Now, about that transmission

Today we got out the shop manual and began diagnostics on the M6 Tip-Toe Shift semiautomatic. The M6 is a four-speed, with two manually selected driving ranges (L and D). Each driving range has an under drive via a countershaft in the main box and a direct drive. The driver selects the driving range with the gear lever, depressing the manual clutch whenever the lever is moved, and an electrical - mechanical - hydraulic system shifts between first and second if in L and between third and fourth if in D. Theoretically.
On this car, upshifts of 1 to 2 and 3 to 4 seemed to work normally. But down shifts were very rare. The driver instructions note that you can drive all day in D, letting the control system select third or fourth as needed. But not on ours. It almost never downshifted at full stops, let alone when speed dropped below 10 mph. Starting out in fourth is disappointing.
The shop manual tells you in a dozen simple steps how to diagnose any M6 difficulty. We used a voltmeter instead of the insulated test lamp it calls for. The problem turned out to be fairly simple: there was no power being supplied to the control elements (solenoid, governor, interrupt switch) and what wiring there was was damaged and incorrectly connected. In a couple of hours, Phil and I made up the wiring harness we needed and ran the checks.

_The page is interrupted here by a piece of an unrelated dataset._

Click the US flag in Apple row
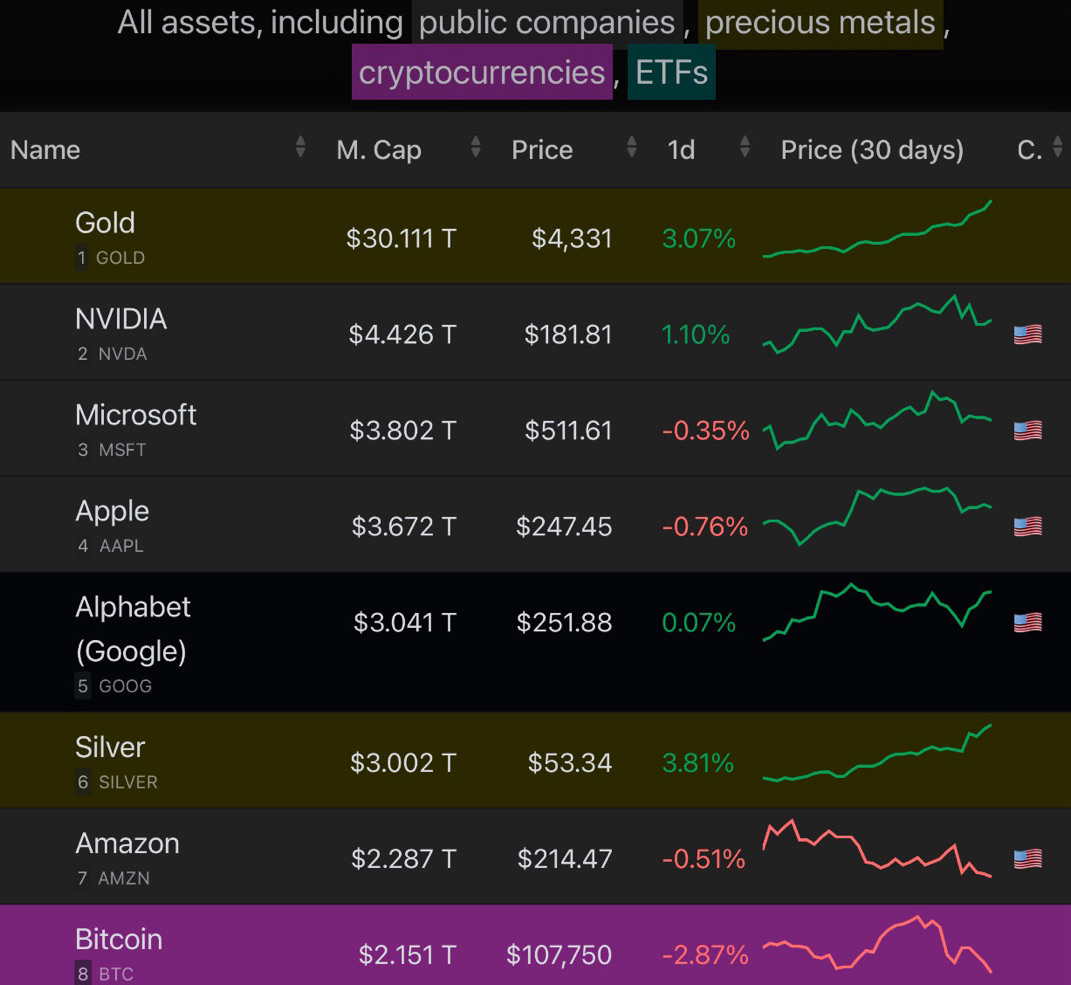The height and width of the screenshot is (985, 1071). [x=1027, y=526]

The little box at the coil contains a 20A circuit breaker (top) and a 10 Ohm resistor (bottom). Current from the  BAT terminal on the coil supplies power to the control devices on the transmission through the circuit breaker. One of these, the interrupter switch, momentarily shorts the DIST side of the coil though the resistor, killing engine ignition during automatic gear change. We found none of this connected. 

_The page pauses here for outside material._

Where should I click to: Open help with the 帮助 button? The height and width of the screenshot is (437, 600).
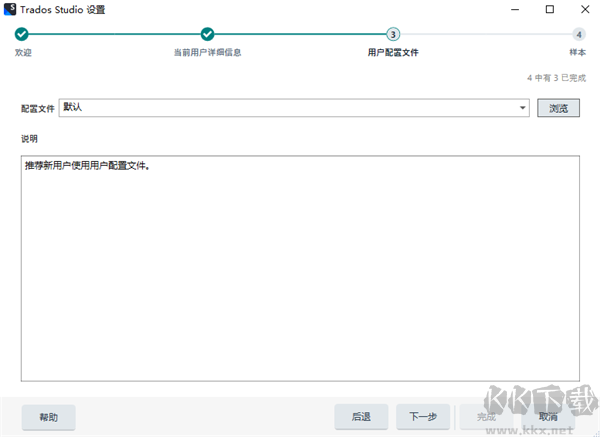pos(48,417)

At the transmission, power from the circuit breaker arrives at one terminal on the solenoid. The other is connected to the single terminal on the governor. There are also leads to an interrupter switch under the right-most round cover in this photo.

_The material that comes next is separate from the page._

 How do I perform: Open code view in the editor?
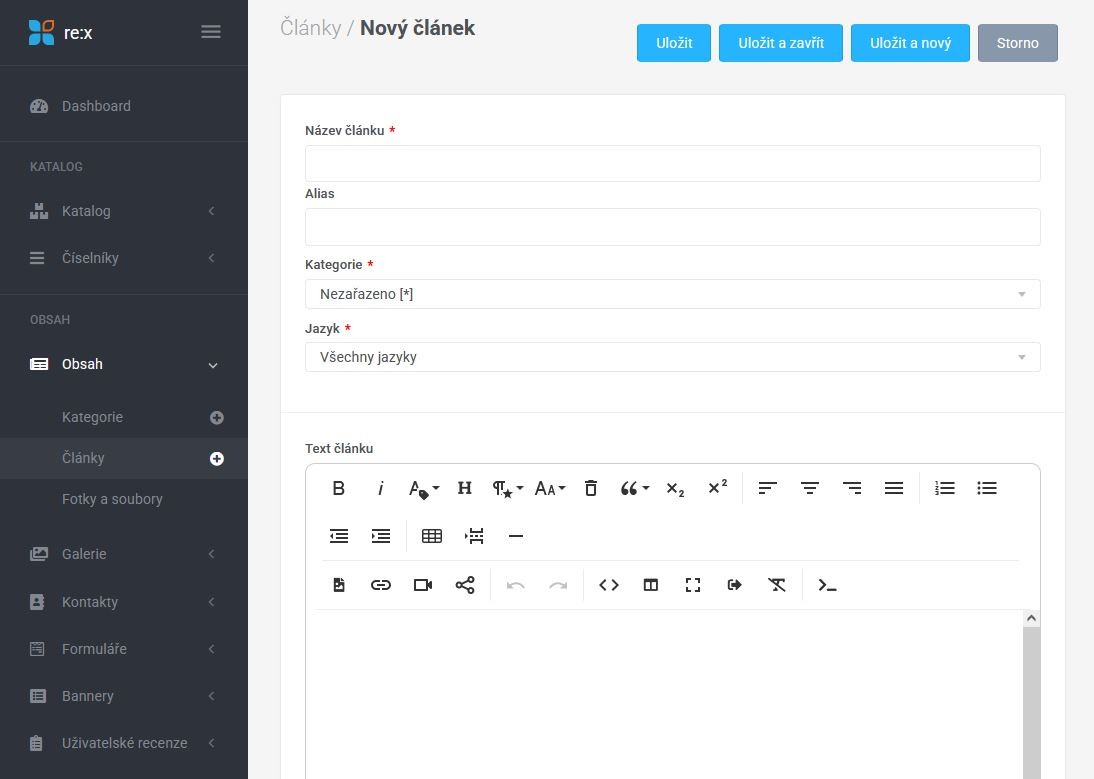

If engine speed is decreasing from 15 to 8 mph, internal points on the governor close, grounding one side of the solenoid (on the left). This energizes it, it opens a ball valve, causing oil pressure on the shifting piston to fall. The shifting fork moves rearward, shifting the gear set to 1 or 3, depending on whether driving range L or D is selected. When the fork moves, it activates the interrupter switch, killing engine power briefly to ease the shift. None of this was correctly wired, but it is now.

The checks indicated everything was as it should be, except that this '56 engine lacks a kick-down switch and an anti-stall device on the carburetor. Driving it confirmed that it all works as it should. As a bonus, we were able to show that if you connect a test lead to the governor's single terminal, and you ground the other end of the lead while in second or fourth, the transmission instantly downshifts to first or third. I think we might add a push-button switch on the dash to force this kick-down on the relatively rare occasions it might be needed.

So, how's it look?

Given the improved engine performance and the functioning transmission, I think we should forget about motor or transmission swaps. We need a few days to think about what's next.